• Study material:
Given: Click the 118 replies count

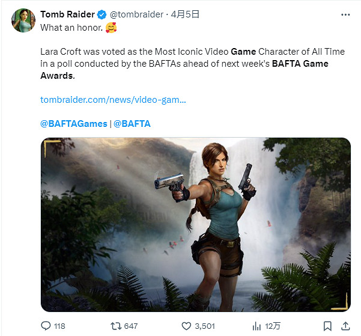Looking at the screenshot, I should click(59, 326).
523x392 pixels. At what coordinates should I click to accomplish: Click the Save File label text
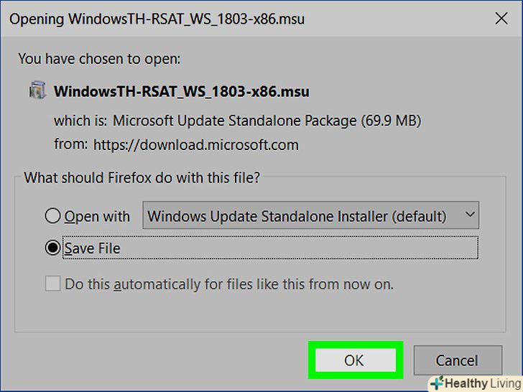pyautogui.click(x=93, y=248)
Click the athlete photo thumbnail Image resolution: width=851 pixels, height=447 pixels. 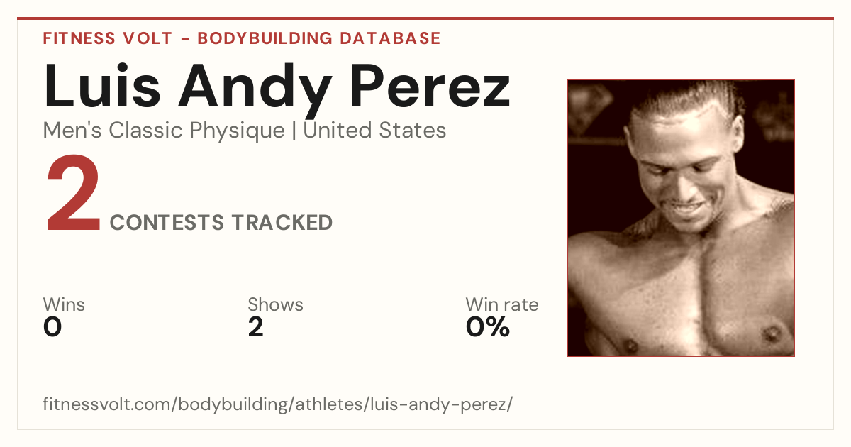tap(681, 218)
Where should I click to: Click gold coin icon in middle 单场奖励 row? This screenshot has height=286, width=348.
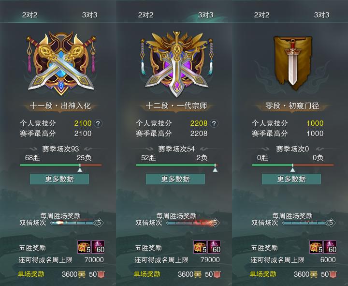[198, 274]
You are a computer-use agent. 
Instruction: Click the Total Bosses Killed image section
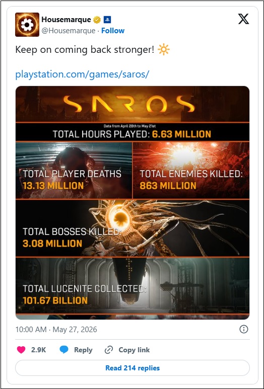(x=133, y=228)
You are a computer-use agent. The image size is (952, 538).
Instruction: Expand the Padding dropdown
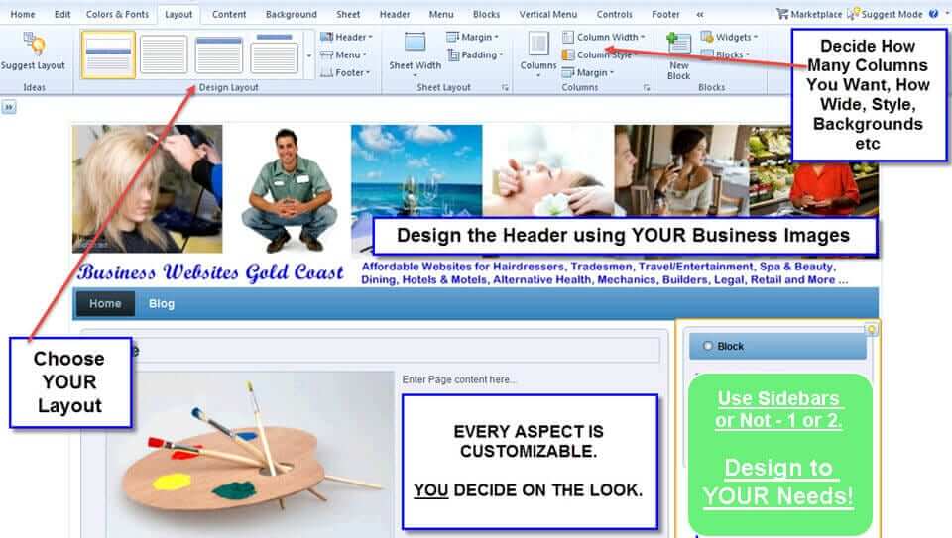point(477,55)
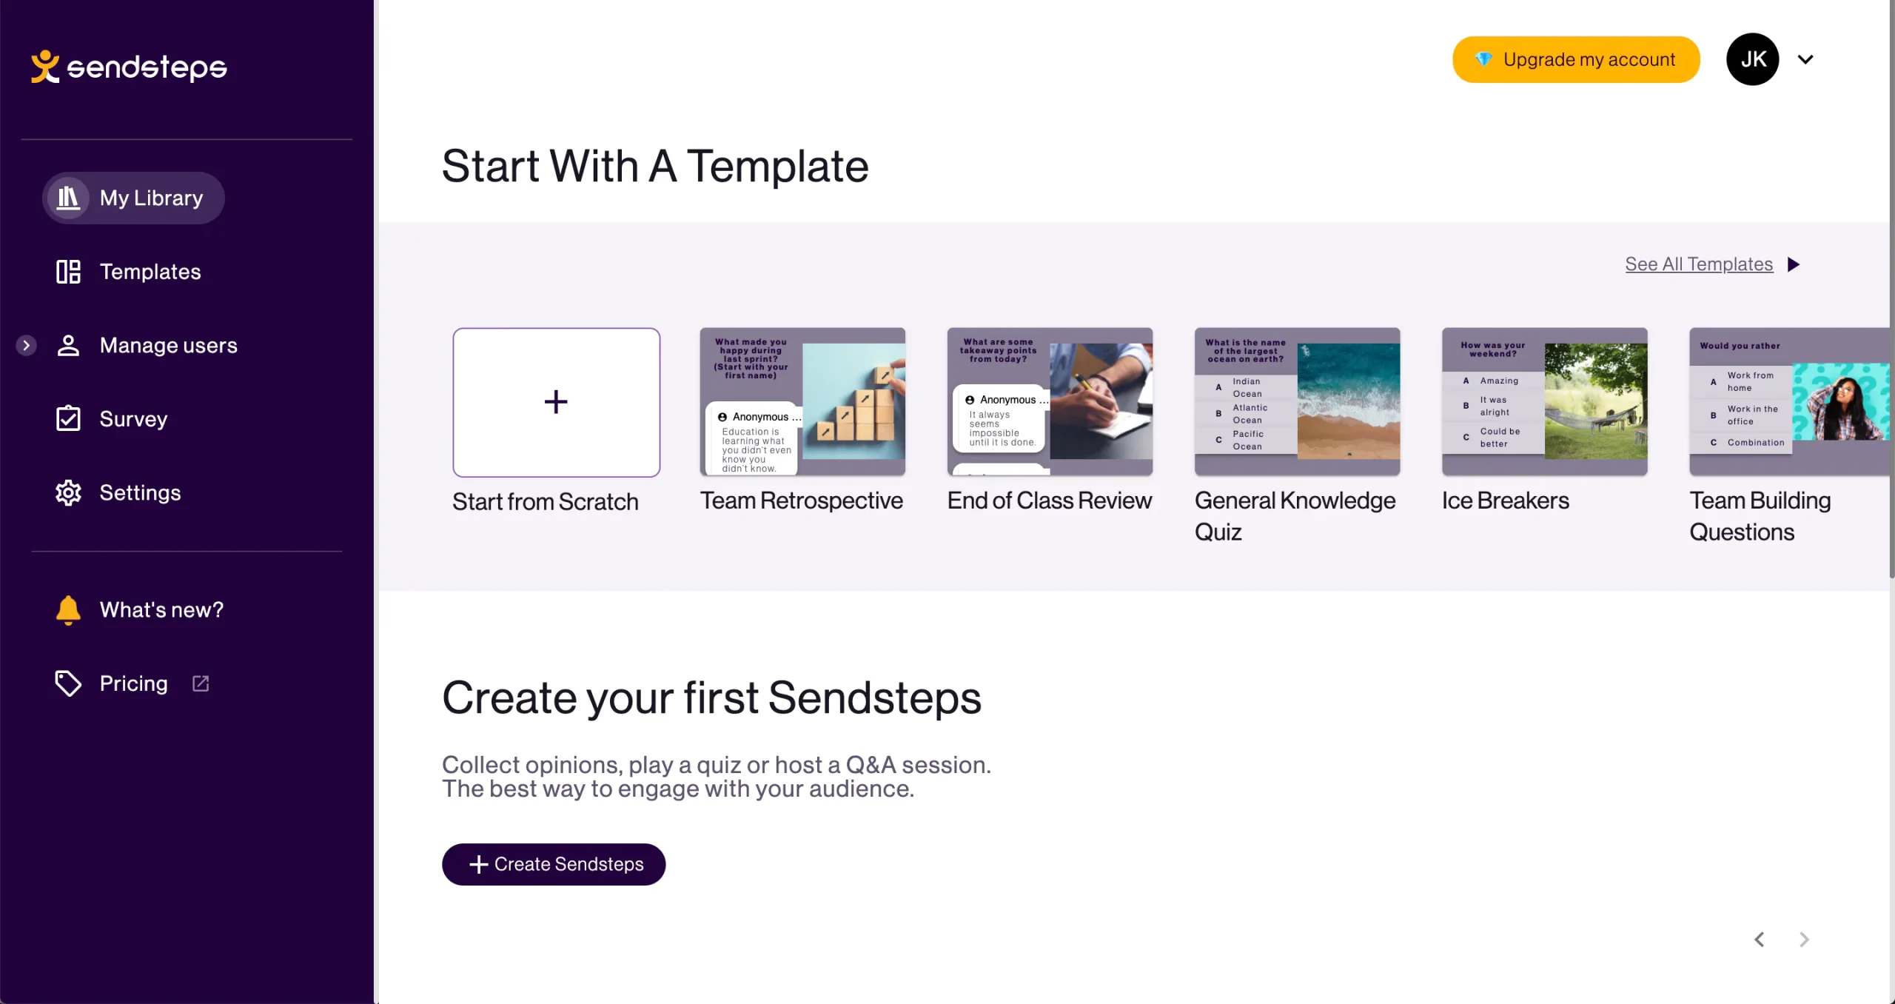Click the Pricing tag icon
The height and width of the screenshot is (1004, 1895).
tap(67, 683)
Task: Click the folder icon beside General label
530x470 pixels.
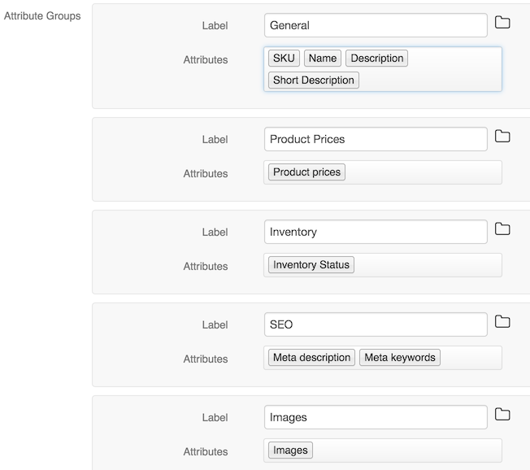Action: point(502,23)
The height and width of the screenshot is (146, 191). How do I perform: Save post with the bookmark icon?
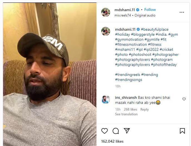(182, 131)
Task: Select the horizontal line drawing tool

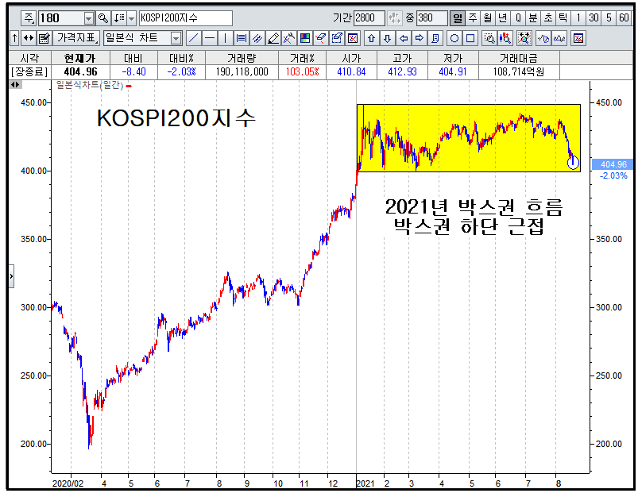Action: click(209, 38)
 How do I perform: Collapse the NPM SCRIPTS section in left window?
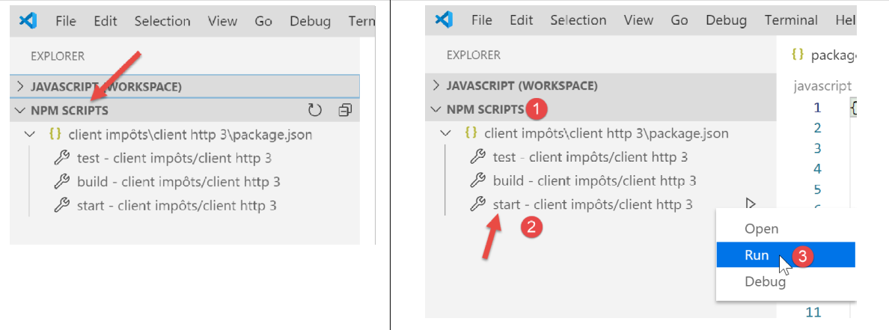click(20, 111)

• Assigned task: Starting with the line containing "530x470 pixels." and ending with the last line of the records above, write out each line exactly; no pictures.

• Answer to the exercise:
530x470 pixels.
Action: point(502,23)
The height and width of the screenshot is (146, 191). How do I perform: Save post with the bookmark icon?
(182, 131)
Task: Select the horizontal line drawing tool

Action: click(209, 38)
 How do I perform: Collapse the NPM SCRIPTS section in left window?
click(20, 111)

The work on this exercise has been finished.